• [PROBLEM DESCRIPTION] Copy the material from the line containing "Where should I click to: Select the depth" through the line containing "(x=1448, y=28)", with both of those lines included.

Entries from a dataset:
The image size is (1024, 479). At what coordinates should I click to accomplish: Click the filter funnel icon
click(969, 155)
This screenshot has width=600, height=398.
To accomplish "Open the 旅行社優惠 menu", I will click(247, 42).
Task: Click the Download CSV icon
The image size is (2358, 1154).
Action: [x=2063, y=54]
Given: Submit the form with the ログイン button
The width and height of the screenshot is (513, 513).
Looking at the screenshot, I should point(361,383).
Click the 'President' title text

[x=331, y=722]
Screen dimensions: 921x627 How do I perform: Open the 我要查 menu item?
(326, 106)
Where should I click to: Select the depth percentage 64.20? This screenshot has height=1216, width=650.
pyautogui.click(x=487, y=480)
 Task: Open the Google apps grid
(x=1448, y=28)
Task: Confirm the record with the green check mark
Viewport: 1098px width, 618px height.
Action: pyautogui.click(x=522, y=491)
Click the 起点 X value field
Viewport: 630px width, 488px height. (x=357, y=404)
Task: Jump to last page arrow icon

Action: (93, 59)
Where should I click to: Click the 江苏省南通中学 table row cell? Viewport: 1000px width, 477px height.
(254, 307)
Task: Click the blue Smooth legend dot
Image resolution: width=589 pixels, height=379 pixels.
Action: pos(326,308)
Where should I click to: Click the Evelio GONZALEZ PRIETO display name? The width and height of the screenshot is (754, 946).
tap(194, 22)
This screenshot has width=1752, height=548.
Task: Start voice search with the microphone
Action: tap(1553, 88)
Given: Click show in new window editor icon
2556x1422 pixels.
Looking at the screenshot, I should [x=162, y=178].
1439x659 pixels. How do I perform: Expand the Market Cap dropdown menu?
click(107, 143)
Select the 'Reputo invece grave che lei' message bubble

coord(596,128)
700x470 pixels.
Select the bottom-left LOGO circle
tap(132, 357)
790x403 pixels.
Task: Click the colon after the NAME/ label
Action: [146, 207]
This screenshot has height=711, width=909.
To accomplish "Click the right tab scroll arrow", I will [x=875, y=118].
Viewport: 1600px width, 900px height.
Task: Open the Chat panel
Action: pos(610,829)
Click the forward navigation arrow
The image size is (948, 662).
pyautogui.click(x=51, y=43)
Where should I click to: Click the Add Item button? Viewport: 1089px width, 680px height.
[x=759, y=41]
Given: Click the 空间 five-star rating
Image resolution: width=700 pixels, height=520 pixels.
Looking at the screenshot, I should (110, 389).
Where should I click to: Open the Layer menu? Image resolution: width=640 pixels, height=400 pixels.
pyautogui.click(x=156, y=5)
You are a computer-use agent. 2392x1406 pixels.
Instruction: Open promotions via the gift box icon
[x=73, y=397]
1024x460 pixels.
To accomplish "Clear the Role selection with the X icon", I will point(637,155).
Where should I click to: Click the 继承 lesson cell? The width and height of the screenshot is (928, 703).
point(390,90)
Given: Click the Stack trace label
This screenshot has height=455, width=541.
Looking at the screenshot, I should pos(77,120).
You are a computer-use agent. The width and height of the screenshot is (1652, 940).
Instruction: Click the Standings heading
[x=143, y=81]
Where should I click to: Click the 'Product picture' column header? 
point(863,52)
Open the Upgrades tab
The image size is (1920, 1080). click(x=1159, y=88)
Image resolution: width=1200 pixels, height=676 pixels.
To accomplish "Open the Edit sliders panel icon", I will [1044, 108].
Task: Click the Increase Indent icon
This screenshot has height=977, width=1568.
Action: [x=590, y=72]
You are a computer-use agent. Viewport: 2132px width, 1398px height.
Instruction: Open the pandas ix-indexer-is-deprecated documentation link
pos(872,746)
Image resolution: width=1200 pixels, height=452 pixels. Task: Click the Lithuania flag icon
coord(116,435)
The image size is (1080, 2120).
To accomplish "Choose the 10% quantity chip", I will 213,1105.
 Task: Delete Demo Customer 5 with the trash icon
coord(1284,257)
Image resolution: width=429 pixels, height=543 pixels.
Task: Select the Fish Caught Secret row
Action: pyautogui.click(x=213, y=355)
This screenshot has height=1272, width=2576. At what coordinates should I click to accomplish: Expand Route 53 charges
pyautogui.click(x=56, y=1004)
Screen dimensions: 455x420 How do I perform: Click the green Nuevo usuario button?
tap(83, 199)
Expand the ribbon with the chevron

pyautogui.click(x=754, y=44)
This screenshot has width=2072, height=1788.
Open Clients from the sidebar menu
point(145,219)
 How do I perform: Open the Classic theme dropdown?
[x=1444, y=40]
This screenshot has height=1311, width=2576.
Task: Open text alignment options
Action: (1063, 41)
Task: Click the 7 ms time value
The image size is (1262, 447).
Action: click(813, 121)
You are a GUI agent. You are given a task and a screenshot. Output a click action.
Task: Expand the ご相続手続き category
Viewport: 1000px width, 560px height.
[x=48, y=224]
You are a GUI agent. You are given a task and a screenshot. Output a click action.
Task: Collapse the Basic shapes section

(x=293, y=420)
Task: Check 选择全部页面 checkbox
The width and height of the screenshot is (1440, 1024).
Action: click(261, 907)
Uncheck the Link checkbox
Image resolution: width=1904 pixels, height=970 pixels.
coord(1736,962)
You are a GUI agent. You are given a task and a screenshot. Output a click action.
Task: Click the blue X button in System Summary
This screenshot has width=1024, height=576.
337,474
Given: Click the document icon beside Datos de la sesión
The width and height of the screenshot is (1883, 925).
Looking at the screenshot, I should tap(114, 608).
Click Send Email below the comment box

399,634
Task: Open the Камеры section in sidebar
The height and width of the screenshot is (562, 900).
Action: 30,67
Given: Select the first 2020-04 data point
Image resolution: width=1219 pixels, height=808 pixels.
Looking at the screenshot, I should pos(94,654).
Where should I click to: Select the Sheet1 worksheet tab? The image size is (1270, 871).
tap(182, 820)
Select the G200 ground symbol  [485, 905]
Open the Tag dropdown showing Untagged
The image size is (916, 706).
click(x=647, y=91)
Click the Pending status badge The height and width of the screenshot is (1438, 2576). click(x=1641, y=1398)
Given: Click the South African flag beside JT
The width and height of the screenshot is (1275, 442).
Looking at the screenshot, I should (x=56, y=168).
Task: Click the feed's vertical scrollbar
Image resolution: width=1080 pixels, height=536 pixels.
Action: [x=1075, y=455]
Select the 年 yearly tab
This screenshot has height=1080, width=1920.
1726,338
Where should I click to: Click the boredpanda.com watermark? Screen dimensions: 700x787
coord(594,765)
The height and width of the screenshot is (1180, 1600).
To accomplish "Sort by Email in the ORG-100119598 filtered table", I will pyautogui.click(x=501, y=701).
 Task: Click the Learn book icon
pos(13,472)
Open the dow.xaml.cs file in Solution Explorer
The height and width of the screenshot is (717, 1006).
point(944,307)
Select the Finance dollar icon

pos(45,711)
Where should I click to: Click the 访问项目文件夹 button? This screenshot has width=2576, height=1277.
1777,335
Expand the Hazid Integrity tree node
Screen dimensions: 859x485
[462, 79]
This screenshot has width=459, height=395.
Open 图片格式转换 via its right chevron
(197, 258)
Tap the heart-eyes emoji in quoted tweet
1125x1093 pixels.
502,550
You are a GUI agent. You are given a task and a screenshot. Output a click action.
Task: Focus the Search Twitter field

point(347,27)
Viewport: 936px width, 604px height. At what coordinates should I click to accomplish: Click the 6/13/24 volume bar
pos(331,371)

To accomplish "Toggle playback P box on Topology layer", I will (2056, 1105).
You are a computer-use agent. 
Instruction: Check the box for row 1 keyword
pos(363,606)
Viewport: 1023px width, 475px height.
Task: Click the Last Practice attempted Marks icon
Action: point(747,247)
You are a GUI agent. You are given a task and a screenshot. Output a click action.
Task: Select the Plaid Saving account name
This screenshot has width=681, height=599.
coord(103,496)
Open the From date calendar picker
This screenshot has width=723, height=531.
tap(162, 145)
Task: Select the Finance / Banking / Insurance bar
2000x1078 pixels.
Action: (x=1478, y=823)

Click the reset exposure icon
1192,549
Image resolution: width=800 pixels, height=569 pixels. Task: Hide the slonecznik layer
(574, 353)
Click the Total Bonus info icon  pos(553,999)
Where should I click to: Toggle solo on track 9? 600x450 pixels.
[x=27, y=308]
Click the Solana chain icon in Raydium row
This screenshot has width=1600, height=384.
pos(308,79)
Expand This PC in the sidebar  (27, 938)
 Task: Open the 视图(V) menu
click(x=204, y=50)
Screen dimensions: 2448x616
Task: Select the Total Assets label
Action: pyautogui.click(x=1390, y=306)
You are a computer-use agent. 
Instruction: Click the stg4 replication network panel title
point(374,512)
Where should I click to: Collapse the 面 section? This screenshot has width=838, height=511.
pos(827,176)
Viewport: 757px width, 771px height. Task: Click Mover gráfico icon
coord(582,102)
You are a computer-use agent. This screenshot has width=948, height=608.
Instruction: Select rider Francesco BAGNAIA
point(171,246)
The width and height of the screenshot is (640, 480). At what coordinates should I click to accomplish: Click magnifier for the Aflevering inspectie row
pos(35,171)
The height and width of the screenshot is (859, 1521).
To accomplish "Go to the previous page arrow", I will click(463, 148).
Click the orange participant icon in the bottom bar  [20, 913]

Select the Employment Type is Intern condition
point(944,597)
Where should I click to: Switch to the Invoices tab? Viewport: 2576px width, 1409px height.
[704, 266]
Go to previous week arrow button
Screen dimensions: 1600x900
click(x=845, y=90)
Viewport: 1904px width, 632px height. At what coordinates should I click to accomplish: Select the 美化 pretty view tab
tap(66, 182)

• [TASK OUTPUT]
Where should I click to: Select the depth percentage 64.20? This screenshot has height=1216, width=650.
pyautogui.click(x=487, y=480)
 Task: Open the Google apps grid
(x=1448, y=28)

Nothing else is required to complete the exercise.